Important de comprendre intuitivement le moment—quand on passe la frontière.

Divers indices à collecter.

-concernant notre aspect physique

aucune certitude que l’on soit ce que l’on croit être dans le rêve. l’aspect physique du rêveur est souvent différent de l’aspect physique en état de veille. Mais connaît on vraiment notre aspect physique dans l’une ou l’autre de ces catégories. Nous n’en avons qu’une vague idée dans les deux cas. Nous avons un ressenti intérieur qui diffère souvent du reflet que nous renvoient les glaces les miroirs ou les autres.

-concernant la conscience de soi et des autres

Aussi trouble que dans l’état de veille. Car qui peut dire sans que ce soit ridicule j’ai conscience de moi-même. À la rigueur on peut tenter parfois même avec succès de prendre conscience d’être plus ou moins doté d’une conscience. Ce qui n’est déjà pas si mal.

-concernant le décor

globalement l’attention au décor sera la même que dans un état de veille. Mais cela ne signifie pas que notre attention au décor en état de veille soit meilleure ou pire que dans un rêve. Cependant en exerçant son attention durant la veille il est possible qu’une amélioration surgisse dans la vie onirique. Ou encore si l’on n’est attentif à peu de choses en état de veille le rêve au contraire nous incitera à porter une attention exagérée, sorte de caricature de notre attention habituelle. Pour mettre probablement l’accent sur cette carence.

-concernant les sons

même chose que pour le décor une affaire d’attention si vous n’avez pas du tout l’oreille musicale fort possible qu’en rêve vous soyez touché par la musique des sphères. une musique extraordinaire. mais à cette seule fin que vous ayez envie de vous pencher sur son absence en état de veille.

-concernant les odeurs

à débattre avec d’autres rêveurs fumeurs et non fumeurs.
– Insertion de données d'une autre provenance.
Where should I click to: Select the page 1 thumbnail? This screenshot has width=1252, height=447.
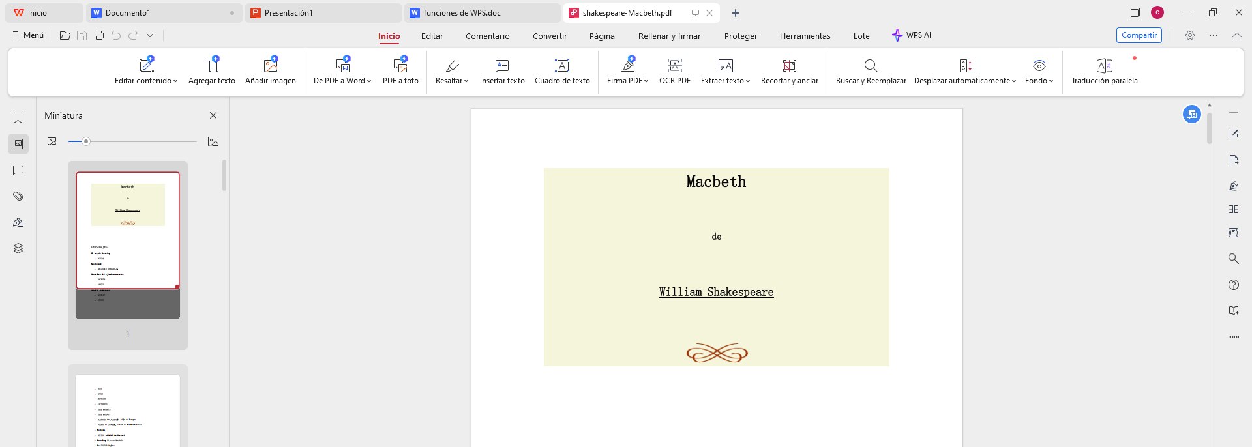point(128,231)
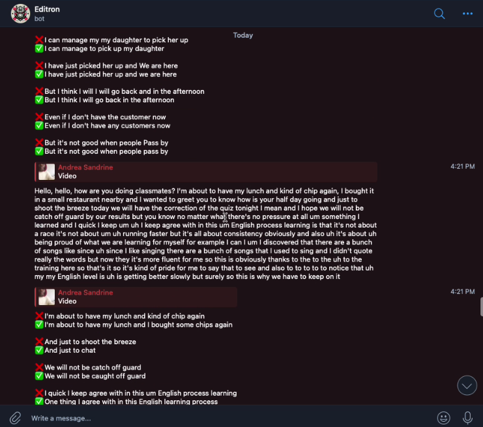Click the Today date label

[243, 35]
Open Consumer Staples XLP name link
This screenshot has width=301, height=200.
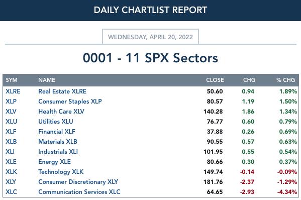click(70, 102)
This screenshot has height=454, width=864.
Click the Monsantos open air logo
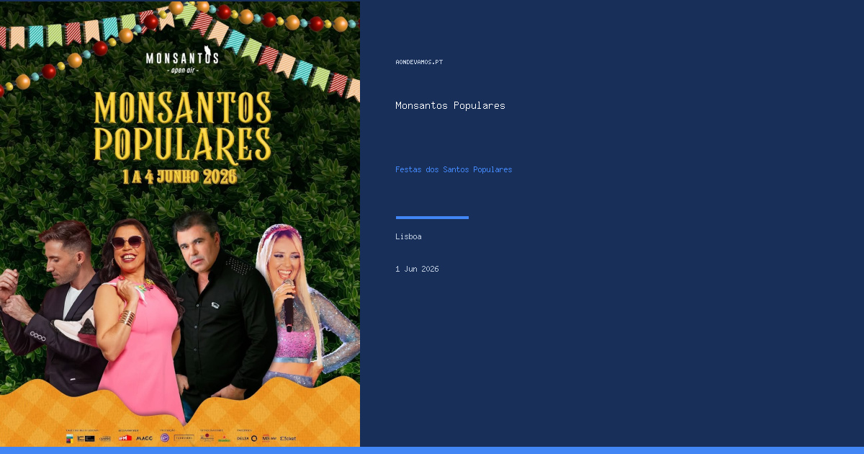tap(182, 58)
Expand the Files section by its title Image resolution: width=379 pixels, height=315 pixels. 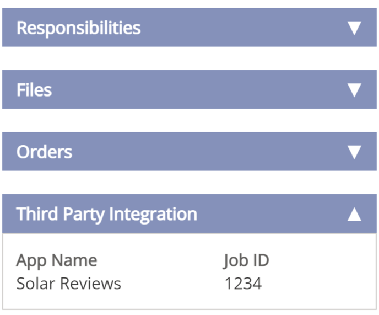pos(34,90)
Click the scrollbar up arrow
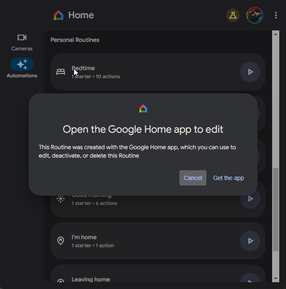 (x=276, y=34)
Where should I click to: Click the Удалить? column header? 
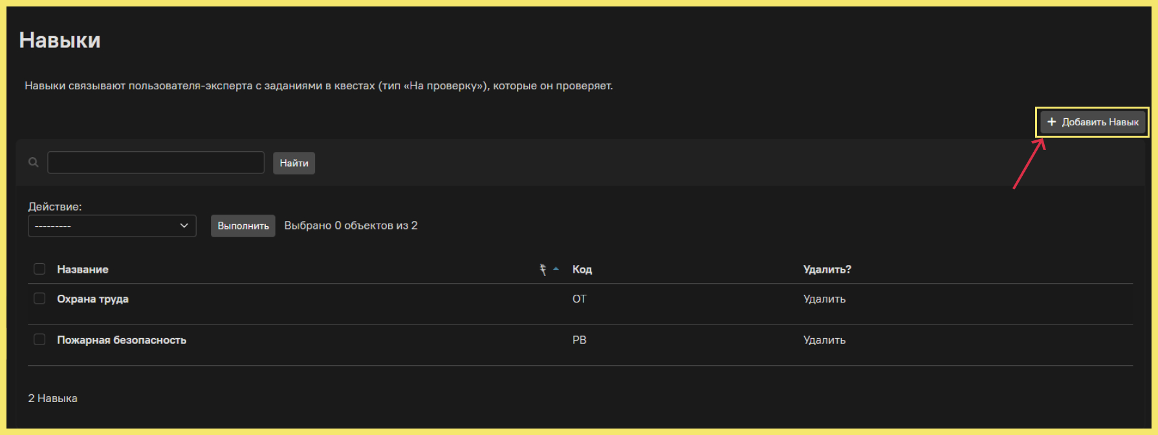(x=827, y=270)
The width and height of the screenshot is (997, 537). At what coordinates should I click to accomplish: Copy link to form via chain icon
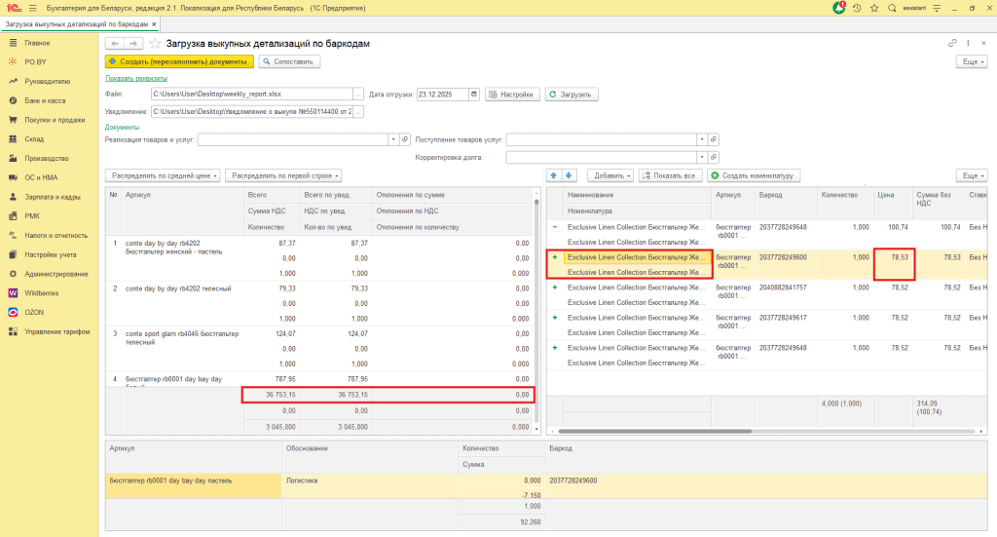952,44
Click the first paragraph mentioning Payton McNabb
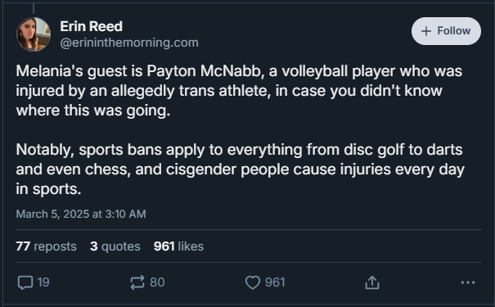495x307 pixels. (x=239, y=91)
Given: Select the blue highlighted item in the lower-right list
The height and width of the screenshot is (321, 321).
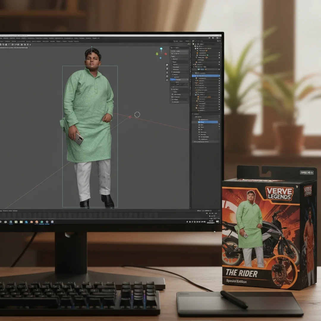Looking at the screenshot, I should pyautogui.click(x=208, y=122).
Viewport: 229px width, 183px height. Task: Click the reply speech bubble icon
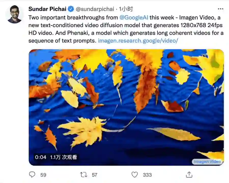click(x=32, y=175)
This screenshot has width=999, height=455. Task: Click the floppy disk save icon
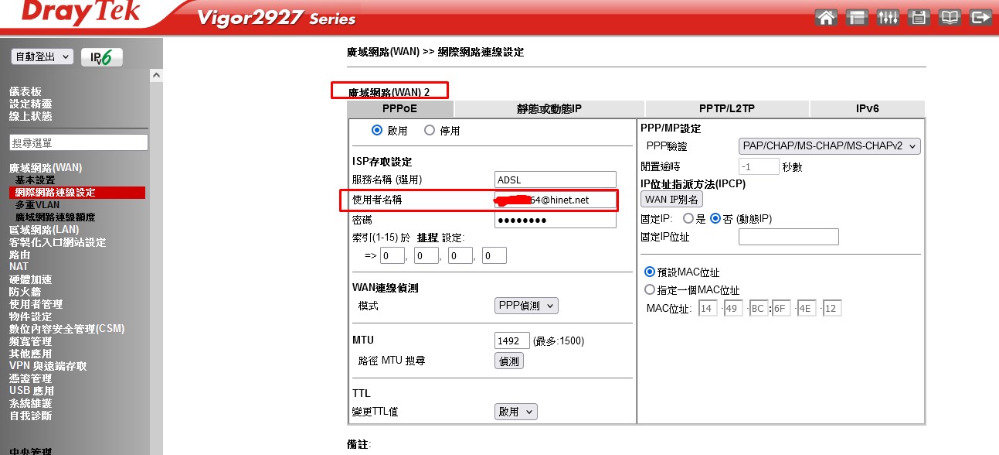coord(919,18)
Le fait d’inhiber tout un monde d’odeurs est sans doute un des nombreux buts cachés de la cigarette. pas étonnant que les odeurs reviennent soudain à la charge dans les rêves. Sauf si même en rêve on ne peut se retenir de s’en griller une petite.

-concernant l’atmosphere, la couleur générale, le contraste

noter les différences qui peuvent surgir pour soudain contredire une impression renvoyée habituellement en état de veille. Ce qui permet de remettre en question une relation avec la couleur. il peut arriver qu’une couleur vienne plaider sa defense en rêve, une couleur délaissée, et qu’ainsi les relations avec celle-ci s’améliore en état de veille. Ou tout le contraire.

-concernant l’empreinte générale que laisse le rêve au réveil.

redoubler d’attention à la sensation laissée par le rêve permet de découvrir par cette sensation justement ce que nous n’atteignons pas par la pensée. une sorte d’intuition. d’ailleurs si on examine régulièrement cette sensation elle est souvent la même qu’elle soit agréable ou désagréable elle se re présente jusqu’à ce qu’un déclic- une prise de conscience s’opère. Souvent on en finit avec cette représentation par l’humour qui est une forme de détachement assez usuelle.

Lois du rêve

-loi une : Le rêve peut surgir à tout moment, un entraînement (plus ou moins long, douloureux etc.) est nécessaire pour se souvenir de cette première loi.

-loi deux. ce n’est pas le récit du rêve qui est important c’est l’interprétation personnelle de celui-ci.

-loi trois : le récit d’un rêve n’est pas le rêve.Il peut arriver que ce récit soit un nouveau rêve issu du précédent ou n’ayant que très peu de relation avec celui-ci.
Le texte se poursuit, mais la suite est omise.